What I'm as interested in as the designs are the number of proposals submitted. I think Boston is going to continue to be pretty busy regarding towers and it's going to be interesting to see exactly how many proposals came in as a gauge to where others see the city.
 
Monday, November 13, 2006
One bidder for 1000-foot tower site in Boston
Boston Mayor Thomas M. Menino's invitation to developers to build an iconic, 1,000-foot-tall tower on the site of a decaying city-owned parking garage drew only a single bidder today.

Steven Belkin, chairman and founder of Trans National group and an owner of the Atlanta Hawks basketball and Atlanta Thrashers hockey teams, proposed a tower -- which after approvals may turn out to be Boston's tallest building -- with extensive retail space on the ground floor.

The Boston Redevelopment Authority issued a request for proposals for the Winthrop Square public parking garage site, at 115 Federal St., in May; bids were due on today. Belkin, a hugely successful businessman but not as of yet a real estate developer, was considered by many to be the one to beat because he owns a key adjacent property, 133 Federal St.

The odd-shaped parking garage, with a footprint of a little over an acre, is considered much more valuable if a building there could also include the space occupied by Belkin's building.

Belkin has hired Meredith & Grew/Oncor as development manager for his project, and he has been working with architects including the highly regarded Renzo Piano of Italy, who designed the commercial and cultural Centre Pompidou in Paris.

"Very clearly he's been working on this for quite a bit of time,'' said David I. Begelfer, chief executive of the National Association of Industrial and Office Properties' Massachusetts chapter. "He has the land, he has the money, and without question he has the determination to build this."

Belkin pioneered the successful use of "affinity" credit cards, those tied to businesses or nonprofit institutions, and has started more than two dozen companies. He is extensively involved in charitable work in Massachusetts, including efforts on behalf of Harvard University, Combined Jewish Philanthropies, and the Museum of Fine Arts Boston.

Belkin also owns Belkin Family Lookout Farm, in Natick, Mass. He graduated with a degree in engineering from Cornell University in 1969 and received a masters in business from the Harvard Business School in 1971.

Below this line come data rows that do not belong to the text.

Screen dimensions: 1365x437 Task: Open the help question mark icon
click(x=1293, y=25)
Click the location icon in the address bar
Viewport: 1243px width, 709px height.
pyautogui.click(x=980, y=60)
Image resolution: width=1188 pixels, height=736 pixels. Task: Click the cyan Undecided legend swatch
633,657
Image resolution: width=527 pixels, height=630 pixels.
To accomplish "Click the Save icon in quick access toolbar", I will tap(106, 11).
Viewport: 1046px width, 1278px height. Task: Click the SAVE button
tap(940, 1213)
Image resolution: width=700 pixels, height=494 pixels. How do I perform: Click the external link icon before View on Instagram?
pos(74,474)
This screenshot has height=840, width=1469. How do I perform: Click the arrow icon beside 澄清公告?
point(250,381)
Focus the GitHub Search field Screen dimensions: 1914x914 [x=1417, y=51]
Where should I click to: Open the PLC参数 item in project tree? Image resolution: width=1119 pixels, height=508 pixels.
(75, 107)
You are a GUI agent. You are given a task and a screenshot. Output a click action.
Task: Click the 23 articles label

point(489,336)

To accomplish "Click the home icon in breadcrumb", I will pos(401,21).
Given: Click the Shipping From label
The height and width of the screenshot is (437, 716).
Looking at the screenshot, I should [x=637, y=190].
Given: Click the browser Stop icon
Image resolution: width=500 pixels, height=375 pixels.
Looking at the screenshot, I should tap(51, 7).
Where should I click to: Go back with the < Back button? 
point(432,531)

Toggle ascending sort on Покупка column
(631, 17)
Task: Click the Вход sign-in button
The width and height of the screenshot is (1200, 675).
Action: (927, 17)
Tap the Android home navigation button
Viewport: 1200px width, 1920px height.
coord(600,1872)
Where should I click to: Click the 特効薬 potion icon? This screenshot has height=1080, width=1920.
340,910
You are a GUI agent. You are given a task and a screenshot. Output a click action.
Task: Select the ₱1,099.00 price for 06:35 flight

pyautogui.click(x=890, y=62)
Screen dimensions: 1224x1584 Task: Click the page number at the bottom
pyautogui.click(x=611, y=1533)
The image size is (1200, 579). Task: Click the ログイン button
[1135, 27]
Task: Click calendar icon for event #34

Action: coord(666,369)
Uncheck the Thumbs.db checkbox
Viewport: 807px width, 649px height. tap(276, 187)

Menino surprised the development community in February by giving a speech in which he invited developers to think big, after many year during which tall towers were shunned in Boston. The 60-floor Hancock Tower in the Back Bay is the city's tallest office building.
(By Thomas C. Palmer Jr., Globe staff)


Posted by Boston Globe Business Team at 01:46 PM
 
Only one bidder is suprising to me but for all the Piano fans out there it looks like Steve Belkin is going to give you youre wish.
 
I guess ablarc's pessamistic(realistic?) views of developing in Boston are shared by the rest of the development community. :?
 
Pardon my naivete, but do you think that the lack of proposals submitted will decrease the likelihood that it will actually happen [i.e. get built]?
 
Perhaps Belkin is just a little too cozy with City Hall? Maybe there were other proposals, we'll never hear about them.